After one week into the play of India’s central bank’s notice to all banks and companies dealing with cryptocurrencies, an anonymous source close to the government has suggested that the government is not looking at a blanket ban on the market and just may stay and subsequently scrap the RBI mandate, dated 6th of April.
The government official, who wished to remain anonymous, is part of the panel that is discussing the future of the market in the country. He said that, though the RBI mandate has been successfully enforced as of last week, it is very unlikely for that the government will push for a complete blanket ban of the market.
The Reserve Bank of India, on the eve of 6th of April, released a decree giving notice to all banks and companies registered with them to suspend all cryptocurrency accounts and dealings within a span of three months. The deadline for this particular decree expired on the 6th of July.
The basic idea of the ban was to make sure that it wasn’t possible for people to buy cryptocurrencies directly from their bank accounts, thereby isolating the Indian economy from the cryptocurrency market.
As soon as the decree was announced and it made the rounds in media circles, it triggered a large number of lawsuits against the central bank, criticizing the lack of research and premise of the decision.

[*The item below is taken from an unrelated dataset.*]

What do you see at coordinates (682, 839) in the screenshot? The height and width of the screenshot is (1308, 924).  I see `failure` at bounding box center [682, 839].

The lawsuits are still in trial and the fact that they still are did not coerce the Supreme Court of India to issue a stay on the ban.
Along with the series of lawsuits, there was also a Right To Information application that was filed by a cryptocurrency enthusiast in the country to find out what the actual premise of the decision was, that led to the Reserve Bank of India calling for such a blatant ban. The response to the RTI went on to prove that there had actually been no research or said the reason for the ban.
Despite the loud hue and cry of the cryptocurrency community of the country, the ban came into effect on the 6th of July. Making it harder for the participants to buy and convert to any cryptocurrency using the Indian legal tender, the Indian Rupee (INR).
But as reported by Quartz, the statement made by the senior government official who is part of the cryptocurrency panel comes as a reprieve to the community in India. The government official contradicted the narrative being propagated by Indian media and said,
“Trade is not a criminal offence. Most of us trade in various asset classes in the stock market. So how is this [cryptocurrency trading] any different? What has to be in place is a mechanism to be sure that the money used is not illegal money, and to track its source is the most important thing.”
He went on to say that, “Allowing it as a commodity may let us better regulate trade and so that is being looked at.”
This, as of now, is music to the ears of the entire cryptocurrency community in India. But what will be done to solidify these statements in terms of actions still remains to be seen.